__RECORDS SUPPLIED__
- - - - -

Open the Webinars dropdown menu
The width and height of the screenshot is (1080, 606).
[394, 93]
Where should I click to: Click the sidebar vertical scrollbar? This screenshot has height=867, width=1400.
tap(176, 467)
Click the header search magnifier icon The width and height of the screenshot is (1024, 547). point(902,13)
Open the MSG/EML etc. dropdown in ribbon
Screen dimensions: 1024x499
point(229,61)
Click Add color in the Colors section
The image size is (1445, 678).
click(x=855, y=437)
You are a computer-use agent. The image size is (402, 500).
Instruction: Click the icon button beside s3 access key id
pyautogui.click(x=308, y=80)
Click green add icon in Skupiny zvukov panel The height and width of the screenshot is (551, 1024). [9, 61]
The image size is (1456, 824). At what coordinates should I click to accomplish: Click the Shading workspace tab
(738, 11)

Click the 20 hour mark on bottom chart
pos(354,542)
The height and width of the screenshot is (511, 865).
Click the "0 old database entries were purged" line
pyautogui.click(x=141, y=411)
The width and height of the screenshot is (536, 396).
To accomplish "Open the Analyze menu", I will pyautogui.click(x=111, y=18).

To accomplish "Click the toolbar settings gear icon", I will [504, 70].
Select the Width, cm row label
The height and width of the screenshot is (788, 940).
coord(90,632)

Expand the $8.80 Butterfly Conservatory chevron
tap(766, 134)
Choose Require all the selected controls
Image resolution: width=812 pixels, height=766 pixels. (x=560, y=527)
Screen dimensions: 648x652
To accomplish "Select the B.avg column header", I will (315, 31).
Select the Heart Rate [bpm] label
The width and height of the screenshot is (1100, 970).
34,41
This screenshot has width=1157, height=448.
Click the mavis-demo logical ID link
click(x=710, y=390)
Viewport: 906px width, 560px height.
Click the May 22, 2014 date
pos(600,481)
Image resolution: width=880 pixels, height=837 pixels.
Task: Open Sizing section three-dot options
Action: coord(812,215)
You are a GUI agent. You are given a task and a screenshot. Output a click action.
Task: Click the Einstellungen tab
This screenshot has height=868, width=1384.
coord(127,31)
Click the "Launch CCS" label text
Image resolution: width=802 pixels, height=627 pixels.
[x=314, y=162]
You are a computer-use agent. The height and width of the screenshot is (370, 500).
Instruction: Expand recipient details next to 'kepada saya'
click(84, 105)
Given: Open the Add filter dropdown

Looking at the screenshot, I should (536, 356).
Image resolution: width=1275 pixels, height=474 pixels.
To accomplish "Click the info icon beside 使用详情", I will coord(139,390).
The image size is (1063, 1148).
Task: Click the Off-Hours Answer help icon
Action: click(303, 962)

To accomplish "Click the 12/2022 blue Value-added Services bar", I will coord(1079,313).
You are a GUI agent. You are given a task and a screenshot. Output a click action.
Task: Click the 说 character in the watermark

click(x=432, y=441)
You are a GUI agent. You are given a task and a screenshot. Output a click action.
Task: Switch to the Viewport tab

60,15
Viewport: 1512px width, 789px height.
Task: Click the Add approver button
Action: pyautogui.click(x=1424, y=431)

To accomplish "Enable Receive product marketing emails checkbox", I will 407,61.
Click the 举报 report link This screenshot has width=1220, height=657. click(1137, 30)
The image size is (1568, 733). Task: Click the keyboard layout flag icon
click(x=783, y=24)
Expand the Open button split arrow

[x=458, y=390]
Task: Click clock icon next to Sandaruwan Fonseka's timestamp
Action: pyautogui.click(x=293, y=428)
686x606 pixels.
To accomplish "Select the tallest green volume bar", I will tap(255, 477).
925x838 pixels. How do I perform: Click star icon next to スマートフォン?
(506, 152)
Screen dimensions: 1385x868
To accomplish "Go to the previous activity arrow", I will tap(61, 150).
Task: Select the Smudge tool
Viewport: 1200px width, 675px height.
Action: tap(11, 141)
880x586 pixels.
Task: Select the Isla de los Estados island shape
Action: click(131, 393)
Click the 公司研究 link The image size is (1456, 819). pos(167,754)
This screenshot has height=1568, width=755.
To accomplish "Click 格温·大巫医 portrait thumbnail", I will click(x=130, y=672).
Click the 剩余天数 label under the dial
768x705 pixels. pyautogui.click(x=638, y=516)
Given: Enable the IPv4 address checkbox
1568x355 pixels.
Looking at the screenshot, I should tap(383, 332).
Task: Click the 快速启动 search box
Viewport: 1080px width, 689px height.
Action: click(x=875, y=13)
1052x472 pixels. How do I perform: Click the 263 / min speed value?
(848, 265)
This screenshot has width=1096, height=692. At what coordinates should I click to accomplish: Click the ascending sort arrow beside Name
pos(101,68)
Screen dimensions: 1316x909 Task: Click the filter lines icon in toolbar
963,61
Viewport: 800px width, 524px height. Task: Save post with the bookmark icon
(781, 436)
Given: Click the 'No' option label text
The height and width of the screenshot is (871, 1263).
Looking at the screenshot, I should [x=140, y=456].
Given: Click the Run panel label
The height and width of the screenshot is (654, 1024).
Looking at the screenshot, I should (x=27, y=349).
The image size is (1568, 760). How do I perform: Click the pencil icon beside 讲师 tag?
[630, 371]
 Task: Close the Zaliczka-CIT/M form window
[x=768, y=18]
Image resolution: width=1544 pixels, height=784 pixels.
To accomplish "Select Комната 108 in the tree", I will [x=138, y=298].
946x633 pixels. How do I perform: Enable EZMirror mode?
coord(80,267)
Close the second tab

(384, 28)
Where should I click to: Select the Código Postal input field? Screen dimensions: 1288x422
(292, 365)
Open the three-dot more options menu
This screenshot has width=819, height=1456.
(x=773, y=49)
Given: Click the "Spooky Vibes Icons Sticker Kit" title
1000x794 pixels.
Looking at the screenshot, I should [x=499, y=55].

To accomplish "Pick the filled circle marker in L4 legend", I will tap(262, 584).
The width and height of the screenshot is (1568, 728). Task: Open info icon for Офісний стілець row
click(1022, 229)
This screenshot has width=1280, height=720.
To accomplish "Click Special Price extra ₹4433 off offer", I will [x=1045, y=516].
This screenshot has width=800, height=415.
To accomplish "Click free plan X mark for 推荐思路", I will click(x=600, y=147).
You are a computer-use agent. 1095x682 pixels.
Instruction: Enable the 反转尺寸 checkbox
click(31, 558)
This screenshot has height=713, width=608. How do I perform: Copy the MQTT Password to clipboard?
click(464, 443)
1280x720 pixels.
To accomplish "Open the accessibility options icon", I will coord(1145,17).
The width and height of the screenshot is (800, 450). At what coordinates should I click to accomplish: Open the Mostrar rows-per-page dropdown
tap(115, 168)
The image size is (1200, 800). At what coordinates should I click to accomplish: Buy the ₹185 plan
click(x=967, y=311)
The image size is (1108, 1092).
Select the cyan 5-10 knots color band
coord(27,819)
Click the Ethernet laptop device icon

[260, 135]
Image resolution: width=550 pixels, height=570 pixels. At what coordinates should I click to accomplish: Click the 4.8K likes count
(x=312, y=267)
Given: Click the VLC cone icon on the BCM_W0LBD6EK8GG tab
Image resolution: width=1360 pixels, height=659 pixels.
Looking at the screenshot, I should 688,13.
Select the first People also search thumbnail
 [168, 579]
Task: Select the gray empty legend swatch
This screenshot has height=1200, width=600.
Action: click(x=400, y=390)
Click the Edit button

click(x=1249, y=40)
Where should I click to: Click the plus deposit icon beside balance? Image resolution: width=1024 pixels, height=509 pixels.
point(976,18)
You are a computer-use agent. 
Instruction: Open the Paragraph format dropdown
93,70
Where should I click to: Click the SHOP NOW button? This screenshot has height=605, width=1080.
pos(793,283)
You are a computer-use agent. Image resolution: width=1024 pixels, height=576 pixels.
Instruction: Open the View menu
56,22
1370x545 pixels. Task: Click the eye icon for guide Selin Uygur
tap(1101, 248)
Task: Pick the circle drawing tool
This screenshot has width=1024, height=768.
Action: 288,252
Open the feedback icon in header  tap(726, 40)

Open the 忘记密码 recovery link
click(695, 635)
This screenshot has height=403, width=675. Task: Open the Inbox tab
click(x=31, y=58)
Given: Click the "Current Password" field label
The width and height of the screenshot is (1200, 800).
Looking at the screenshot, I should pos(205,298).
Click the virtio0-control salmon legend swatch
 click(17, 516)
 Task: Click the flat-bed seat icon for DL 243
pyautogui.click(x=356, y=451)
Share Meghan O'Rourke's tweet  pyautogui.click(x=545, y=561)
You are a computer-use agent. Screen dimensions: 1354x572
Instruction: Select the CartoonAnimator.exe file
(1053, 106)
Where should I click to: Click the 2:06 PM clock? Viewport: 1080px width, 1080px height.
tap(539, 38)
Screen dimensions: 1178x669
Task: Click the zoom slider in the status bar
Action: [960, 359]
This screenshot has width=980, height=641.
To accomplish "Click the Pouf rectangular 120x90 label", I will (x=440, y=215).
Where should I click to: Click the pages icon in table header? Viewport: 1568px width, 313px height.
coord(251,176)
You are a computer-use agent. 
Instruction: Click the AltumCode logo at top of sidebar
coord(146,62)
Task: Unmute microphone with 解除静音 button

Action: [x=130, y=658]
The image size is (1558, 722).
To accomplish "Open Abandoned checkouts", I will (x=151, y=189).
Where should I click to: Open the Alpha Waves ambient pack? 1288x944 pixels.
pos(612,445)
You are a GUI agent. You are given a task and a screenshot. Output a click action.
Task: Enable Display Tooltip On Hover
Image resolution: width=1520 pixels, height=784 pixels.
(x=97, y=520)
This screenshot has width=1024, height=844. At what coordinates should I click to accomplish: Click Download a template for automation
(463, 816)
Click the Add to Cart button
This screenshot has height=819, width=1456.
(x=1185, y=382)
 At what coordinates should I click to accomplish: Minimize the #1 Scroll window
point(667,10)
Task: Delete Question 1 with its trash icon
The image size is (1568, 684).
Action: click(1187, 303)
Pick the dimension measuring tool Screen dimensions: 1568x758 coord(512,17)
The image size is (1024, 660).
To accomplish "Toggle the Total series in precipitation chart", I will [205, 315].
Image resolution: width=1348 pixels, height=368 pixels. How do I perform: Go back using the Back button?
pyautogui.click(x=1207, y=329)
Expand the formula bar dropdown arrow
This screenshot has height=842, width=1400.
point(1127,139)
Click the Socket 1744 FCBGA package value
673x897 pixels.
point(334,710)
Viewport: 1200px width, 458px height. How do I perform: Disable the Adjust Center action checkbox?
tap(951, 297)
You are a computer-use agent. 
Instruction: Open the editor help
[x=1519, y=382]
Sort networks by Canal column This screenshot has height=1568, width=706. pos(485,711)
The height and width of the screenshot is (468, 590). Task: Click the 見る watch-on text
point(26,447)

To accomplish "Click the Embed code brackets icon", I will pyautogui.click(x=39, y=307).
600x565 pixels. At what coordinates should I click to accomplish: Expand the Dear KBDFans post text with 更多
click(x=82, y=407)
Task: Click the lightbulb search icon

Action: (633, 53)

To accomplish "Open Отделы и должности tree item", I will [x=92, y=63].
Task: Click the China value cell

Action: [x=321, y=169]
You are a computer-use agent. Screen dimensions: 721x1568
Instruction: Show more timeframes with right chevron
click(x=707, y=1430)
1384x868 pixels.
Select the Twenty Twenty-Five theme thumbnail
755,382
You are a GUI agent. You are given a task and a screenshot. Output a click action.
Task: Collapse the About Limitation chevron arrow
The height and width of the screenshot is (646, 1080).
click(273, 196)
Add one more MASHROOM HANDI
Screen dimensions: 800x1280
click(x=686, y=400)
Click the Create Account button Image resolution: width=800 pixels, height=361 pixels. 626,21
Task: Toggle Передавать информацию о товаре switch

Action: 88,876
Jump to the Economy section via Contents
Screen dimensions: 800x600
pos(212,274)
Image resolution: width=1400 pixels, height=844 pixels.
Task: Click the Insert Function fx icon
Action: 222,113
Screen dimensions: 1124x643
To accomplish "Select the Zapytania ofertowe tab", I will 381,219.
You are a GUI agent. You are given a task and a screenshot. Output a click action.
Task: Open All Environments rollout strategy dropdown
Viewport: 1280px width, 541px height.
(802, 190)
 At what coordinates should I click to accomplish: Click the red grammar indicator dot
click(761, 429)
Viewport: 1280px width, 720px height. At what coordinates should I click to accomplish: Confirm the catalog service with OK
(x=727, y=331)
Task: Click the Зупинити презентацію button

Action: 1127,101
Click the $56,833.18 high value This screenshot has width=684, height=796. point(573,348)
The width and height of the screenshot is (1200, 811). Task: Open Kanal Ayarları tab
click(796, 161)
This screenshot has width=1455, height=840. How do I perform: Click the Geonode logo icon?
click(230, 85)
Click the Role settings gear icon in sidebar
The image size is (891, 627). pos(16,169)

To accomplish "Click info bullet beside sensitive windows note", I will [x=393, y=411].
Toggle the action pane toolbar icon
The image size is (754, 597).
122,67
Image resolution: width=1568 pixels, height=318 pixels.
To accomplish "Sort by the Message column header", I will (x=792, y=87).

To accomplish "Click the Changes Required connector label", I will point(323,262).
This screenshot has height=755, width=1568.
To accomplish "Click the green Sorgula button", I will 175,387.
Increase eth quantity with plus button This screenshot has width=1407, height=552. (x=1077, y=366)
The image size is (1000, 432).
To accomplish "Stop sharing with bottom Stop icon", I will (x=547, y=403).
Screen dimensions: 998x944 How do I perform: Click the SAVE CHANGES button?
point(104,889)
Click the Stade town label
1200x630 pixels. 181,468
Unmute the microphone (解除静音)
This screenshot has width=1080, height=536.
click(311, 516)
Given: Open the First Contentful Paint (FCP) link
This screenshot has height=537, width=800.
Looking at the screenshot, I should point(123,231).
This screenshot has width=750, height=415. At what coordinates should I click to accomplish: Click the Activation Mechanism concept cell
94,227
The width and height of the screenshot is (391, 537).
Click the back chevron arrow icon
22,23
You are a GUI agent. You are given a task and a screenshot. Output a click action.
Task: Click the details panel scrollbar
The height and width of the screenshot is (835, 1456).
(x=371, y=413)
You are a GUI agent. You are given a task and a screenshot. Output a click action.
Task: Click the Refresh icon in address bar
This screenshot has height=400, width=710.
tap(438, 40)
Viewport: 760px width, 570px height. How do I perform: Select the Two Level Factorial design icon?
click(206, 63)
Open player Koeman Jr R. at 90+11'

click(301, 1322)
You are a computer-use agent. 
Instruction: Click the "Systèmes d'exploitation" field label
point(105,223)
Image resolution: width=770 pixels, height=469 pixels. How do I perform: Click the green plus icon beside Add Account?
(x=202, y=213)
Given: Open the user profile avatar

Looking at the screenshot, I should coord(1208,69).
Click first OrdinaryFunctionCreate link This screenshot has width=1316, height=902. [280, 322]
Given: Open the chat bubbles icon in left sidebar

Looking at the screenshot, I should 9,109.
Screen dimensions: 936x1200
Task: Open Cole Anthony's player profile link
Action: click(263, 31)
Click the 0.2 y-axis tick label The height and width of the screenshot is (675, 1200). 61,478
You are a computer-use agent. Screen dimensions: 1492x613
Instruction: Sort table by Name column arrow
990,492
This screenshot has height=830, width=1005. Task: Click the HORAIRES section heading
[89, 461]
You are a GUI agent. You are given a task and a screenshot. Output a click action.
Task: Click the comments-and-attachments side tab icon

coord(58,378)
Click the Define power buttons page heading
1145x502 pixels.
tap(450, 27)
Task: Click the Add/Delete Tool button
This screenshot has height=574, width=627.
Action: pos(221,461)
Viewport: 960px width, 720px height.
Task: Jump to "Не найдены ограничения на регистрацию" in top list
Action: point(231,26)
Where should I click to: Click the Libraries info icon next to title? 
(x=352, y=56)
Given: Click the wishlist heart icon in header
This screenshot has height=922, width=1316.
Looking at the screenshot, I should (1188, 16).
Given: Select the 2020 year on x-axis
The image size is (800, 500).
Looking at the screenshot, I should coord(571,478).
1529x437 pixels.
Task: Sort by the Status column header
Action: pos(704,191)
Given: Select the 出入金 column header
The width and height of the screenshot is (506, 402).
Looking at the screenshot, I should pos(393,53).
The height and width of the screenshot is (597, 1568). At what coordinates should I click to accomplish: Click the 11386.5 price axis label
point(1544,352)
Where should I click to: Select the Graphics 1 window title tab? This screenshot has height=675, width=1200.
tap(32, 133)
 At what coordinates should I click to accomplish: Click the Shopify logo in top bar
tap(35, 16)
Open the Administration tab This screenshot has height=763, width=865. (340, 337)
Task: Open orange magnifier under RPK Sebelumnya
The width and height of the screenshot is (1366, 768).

- - - - -

The output should be exactly the lines above from the line containing "Task: Click the 快速启动 search box" to the line containing "Given: Click the 'No' option label text", inclusive, with no other lines.

__RESPONSE AREA__
Task: Click the 快速启动 search box
Viewport: 1080px width, 689px height.
Action: click(x=875, y=13)
1052x472 pixels. How do I perform: Click the 263 / min speed value?
(848, 265)
This screenshot has width=1096, height=692. At what coordinates should I click to accomplish: Click the ascending sort arrow beside Name
pos(101,68)
Screen dimensions: 1316x909 Task: Click the filter lines icon in toolbar
963,61
Viewport: 800px width, 524px height. Task: Save post with the bookmark icon
(781, 436)
Given: Click the 'No' option label text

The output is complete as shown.